In examining the nature of the issues involved in the instant case, "we must ... look for an analogous cause of action that existed in the 18th century to determine whether the nature of this duty ... is legal or equitable." Id. We find that an action pursuant to the Jury Act may be analogous to the following 18th century actions commonly entertained by courts of law: an action in tort to redress discrimination, see Curtis, 415 U.S. at 196 n. 11, 94 S.Ct. at 1009 n. 11 ("An action to redress ... discrimination may also be likened to an action for defamation or intentional infliction of emotional distress"), an action in debt to recover civil penalties, see Juror 157 v. Corporate Defendant, 710 F.Supp. 324, 328 (M.D.Fla.1989) (citing Tull v. United States, 481 U.S. 412, 418-19, 107 S.Ct. 1831, 1836, 95 L.Ed.2d 365 (1987)), and an action for special assumpsit or breach of contract where the terms of Sec. 1875 are considered to be incorporated into the employment contract, see Juror 157, 710 F.Supp. at 328; see also Rogers v. Exxon Research & Engineering Corporation, 550 F.2d 834 (3rd Cir.1977) (holding that "[t]he fact that the right to recover wages is granted not by common law but by statute does not change the essential nature of" [a suit under the Age Discrimination Act] which is, in essence, a "routine contract action where the parties would be entitled to a jury under the Seventh Amendment").
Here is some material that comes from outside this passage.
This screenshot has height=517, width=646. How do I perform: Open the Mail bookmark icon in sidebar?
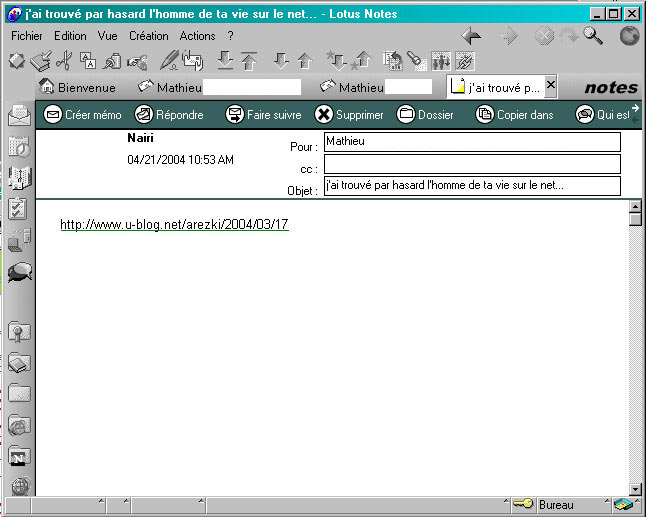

However, because the Supreme Court has stated that "characterizing the relief sought is '[m]ore important' than finding a precisely analogous common-law cause of action in determining whether the Seventh Amendment guarantees a jury trial," Tull, 481 U.S. at 421, 107 S.Ct. at 1837, we focus on the remedy provisions of the Jury Act. See Terry, 494 U.S. at ----, 110 S.Ct. at 1345.17 Section 1875(b) of Title 28, United States Code, provides three relief provisions: (1) mandatory damages for loss of wages or other benefits; (2) discretionary injunction from further Jury Act violations and reinstatement; and (3) mandatory civil penalty. Injunction and reinstatement are clearly forms of equitable relief. However, because the Supreme Court has declined to hold that any award of monetary relief must necessarily be legal relief, Curtis, 415 U.S. at 196, 94 S.Ct. at 1009, the first and third remedy provisions, i.e. back wages and civil penalty, require some discussion.
In Curtis, the Court held that a damages action under Title VIII of the Civil Rights Act of 1968, 42 U.S.C. Sec. 3601 et seq., is entitled to a jury trial under the Seventh Amendment because "the relief sought here--actual and punitive damages--is the traditional form of relief offered in the courts of law." Curtis, 415 U.S. at 196, 94 S.Ct. at 1009. We agree with the district court, Hill v. Winn-Dixie, No. 88-91-CIV-T-13(A), 1988 WL 151723 (October 12, 1988) (Carr, J.), that the relief provisions of the Jury Act are similar to those of Title VIII. Section 3612(c) of Title VIII states in relevant part:
The court may grant as relief, as it deems appropriate, any permanent or temporary injunction, temporary restraining order, or other order, and may award to the plaintiff actual damages and not more that $1,000 punitive damages, together with court costs and reasonable attorney fees in the case of a prevailing plaintiff....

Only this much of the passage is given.